Marsala, dissequestrati metà dei beni di Michele Licata

Parziale dissequestro dei beni di Michele Licata. Restituito circa il 50% delle proprietà all’imprenditore

Mafia, confiscati beni per 30 milioni a un imprenditore di Trapani

Sono stati restituiti imprenditore Michele Angelo Licata una parte dei beni che gli furono sequestrati a fine novembre 2015. Un impero economico il cui valore è stato quantificato da Procura di Marsala e Guardia di finanza in 127 milioni di euro. Adesso, circa la metà del patrimonio gestito in amministrazione giudiziaria dal 21 aprile di quattro anni fa da due amministratori giudiziari torna in possesso dell’imprenditore marsalese, venuto alla luce della cronaca a seguito di una serie di inchieste a carattere amministrativo e fiscale.

A deciderlo, accogliendo parzialmente la richiesta della difesa, è stata la sezione Misure di prevenzione del Tribunale di Trapani.

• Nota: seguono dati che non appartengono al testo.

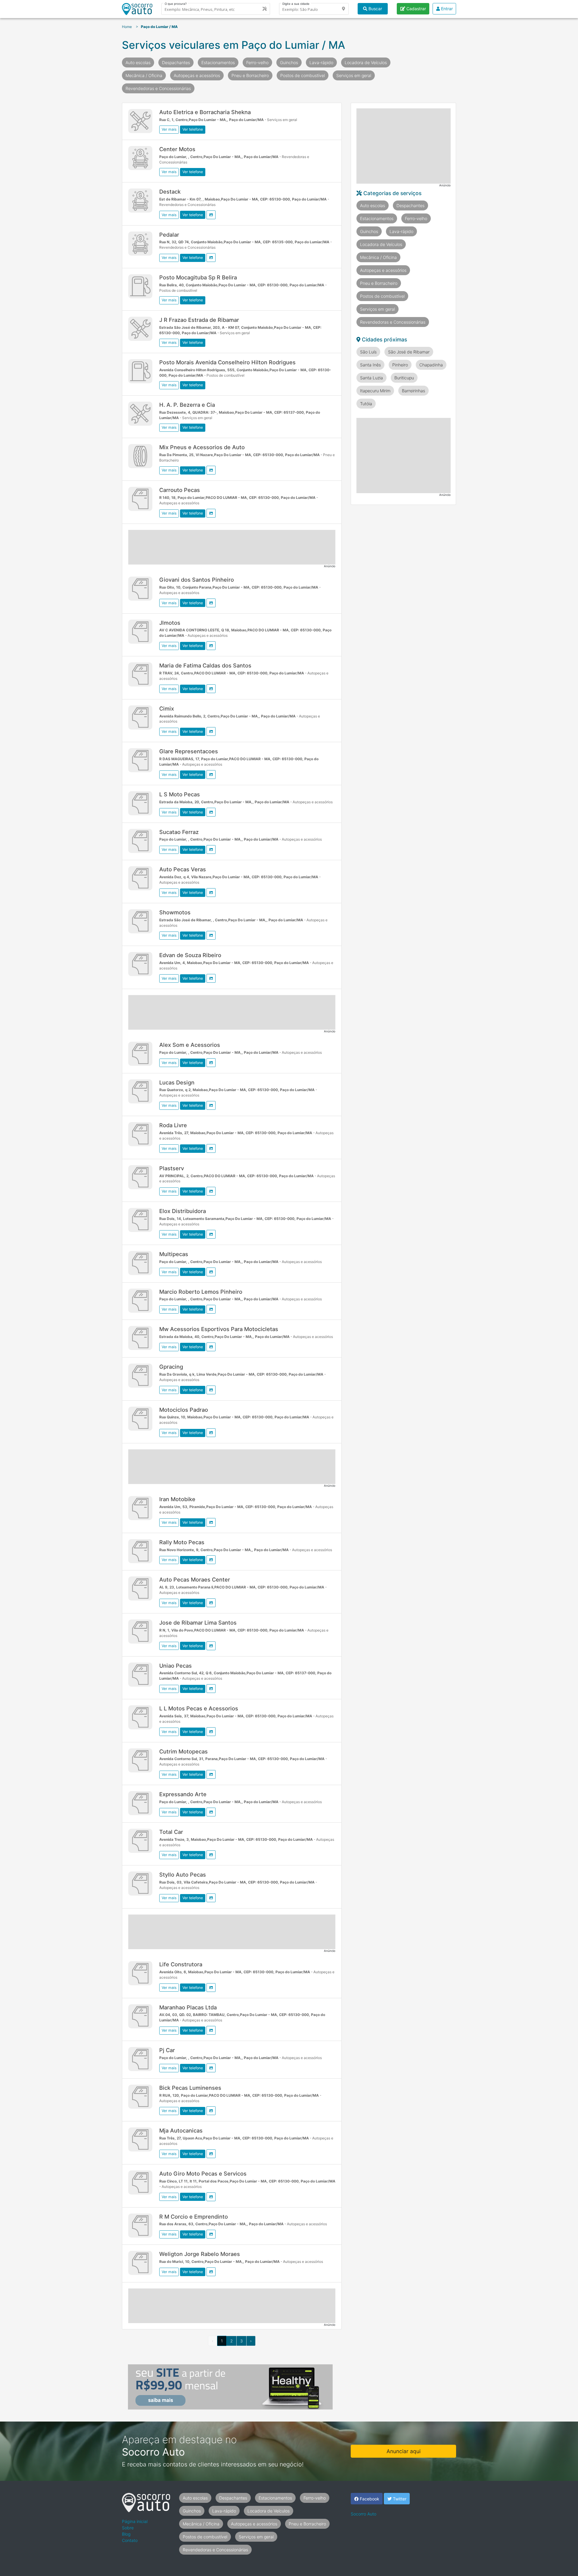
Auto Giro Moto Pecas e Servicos (203, 2173)
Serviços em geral (353, 75)
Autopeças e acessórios (197, 75)
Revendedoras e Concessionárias (158, 88)
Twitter (399, 2498)
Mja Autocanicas (181, 2130)
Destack (170, 191)
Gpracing (171, 1366)
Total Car (171, 1831)
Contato (130, 2540)
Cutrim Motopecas (183, 1751)
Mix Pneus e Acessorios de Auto (202, 447)
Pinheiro (400, 364)
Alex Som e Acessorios (189, 1044)
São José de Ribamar (409, 351)
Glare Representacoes (188, 751)
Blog (126, 2534)
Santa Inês (370, 364)
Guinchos (289, 62)
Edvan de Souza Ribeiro (190, 955)
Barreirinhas (413, 390)
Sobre (128, 2527)
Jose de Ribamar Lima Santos (198, 1622)
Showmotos (175, 912)
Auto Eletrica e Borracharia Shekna (205, 112)
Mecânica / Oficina (144, 75)
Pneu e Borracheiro (250, 75)
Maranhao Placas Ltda (188, 2007)
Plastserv (171, 1168)
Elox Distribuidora (182, 1211)
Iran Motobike (177, 1499)
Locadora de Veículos (366, 62)
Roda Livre (173, 1125)
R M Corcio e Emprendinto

I beni restituiti a Licata sono alcune delle sue principali strutture (il ristorante Delfino, l’albergo Delfino beach, il complesso albergo-ristoranti Baglio Basile di Petrosino, l’agriturismo la Volpara), nonché alcune pertinenze, somme di denaro e altro realizzato e acquistato dopo il 2006.

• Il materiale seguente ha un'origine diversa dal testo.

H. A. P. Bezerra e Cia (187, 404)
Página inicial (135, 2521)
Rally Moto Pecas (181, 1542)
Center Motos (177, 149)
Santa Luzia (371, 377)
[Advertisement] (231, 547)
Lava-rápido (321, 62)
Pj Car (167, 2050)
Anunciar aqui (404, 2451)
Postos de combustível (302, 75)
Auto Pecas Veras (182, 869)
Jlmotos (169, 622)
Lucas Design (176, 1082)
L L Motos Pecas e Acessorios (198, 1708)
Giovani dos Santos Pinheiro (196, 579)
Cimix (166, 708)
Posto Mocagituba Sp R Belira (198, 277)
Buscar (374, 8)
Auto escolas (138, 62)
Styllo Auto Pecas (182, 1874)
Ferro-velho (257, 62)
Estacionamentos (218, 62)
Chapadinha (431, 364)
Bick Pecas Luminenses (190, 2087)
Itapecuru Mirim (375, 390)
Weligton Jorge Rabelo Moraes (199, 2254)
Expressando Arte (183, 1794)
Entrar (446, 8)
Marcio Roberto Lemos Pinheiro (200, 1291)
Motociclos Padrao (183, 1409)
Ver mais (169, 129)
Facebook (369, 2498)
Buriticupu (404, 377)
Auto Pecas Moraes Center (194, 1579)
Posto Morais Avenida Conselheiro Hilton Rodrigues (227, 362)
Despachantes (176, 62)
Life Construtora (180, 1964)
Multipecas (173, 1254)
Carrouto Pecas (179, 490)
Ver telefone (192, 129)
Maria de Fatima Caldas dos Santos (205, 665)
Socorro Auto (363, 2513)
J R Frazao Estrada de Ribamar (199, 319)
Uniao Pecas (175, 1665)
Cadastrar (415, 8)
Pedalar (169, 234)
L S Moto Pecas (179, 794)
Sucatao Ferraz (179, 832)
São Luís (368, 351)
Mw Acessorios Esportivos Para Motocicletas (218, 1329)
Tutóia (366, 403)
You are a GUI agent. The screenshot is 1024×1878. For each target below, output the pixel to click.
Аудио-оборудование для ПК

Tra i beni che, invece, non sono stati restituiti ci sono le villette costruite attorno al Delfino beach e a Baglio Basile, la Ramaglia e la Villa Maria. I giudici, insomma, hanno parzialmente annullato il decreto di sequestro del 2015 disposto sulla base della richiesta della Procura di Marsala.

Adesso, il nuovo provvedimento è in fase di esame dal pool di avvocati di Michele Licata. E cioè gli avvocati Carlo Ferracane, Celestino Cardinale, Salvatore Pino, Andrea Pellegrino e Mattias Manco. I legali cercheranno, probabilmente, di capire se è possibile far recuperare al loro cliente gli altri beni rimasti sotto sequestro (in tutto o in parte) o se è meglio accontentarsi del risultato raggiunto.

Il maxi-sequestro, effettuato dalla Guardia di finanza nel 2015 in esecuzione di un provvedimento emesso dalla Sezione Misure di Prevenzione del Tribunale di Trapani su richiesta della Procura marsalese allora diretta da Alberto Di Pisa (pm titolare Antonella Trainito), ha interessato organizzata. In particolare, 10 società (Delfino, Delfino Ricevimenti, Roof Garden, Rubi, Don Mariano, L’Arte Bianca, Punta D’Alghe, Rakalia, Sweet Tempation, Wine Resort), tre ditte individuali e relative aziende (alberghi, resort con piscine e centro benessere, ristoranti tra Marsala, Petrosino e Pantelleria), 73 fabbricati, 247 terreni, 23 automezzi, 71 conti correnti bancari sui quali erano depositati circa 6 milioni di euro, sei polizze vita del valore di 4,6 milioni di euro e partecipazioni societarie.

Nel dettaglio, mega-complessi turistici come il “Baglio Basile” e il “Delfino Beach Resort”, il ristorante “Delfino” (prima pietra dell’impero economico) e l’agriturismo “La Volpara”. E inoltre, due fabbricati e 10 terreni intestati a Licata e alla moglie per un valore di circa 5 milioni di euro. Un patrimonio che secondo l’accusa sarebbe stato illecitamente accumulato dall’imprenditore negli ultimi vent’anni. Scattata l’indagine e avviati i processi, la difesa ha lavorato per ottenere la restituzione, anche parziale, dei beni attraverso il pagamento delle tasse evase.

Ora, in parte, i Licata sono rientrati in possesso di alcune strutture turistiche ricettive-alberghiere e di ristorazione attraverso le quali potranno presto ritornare a lavorare.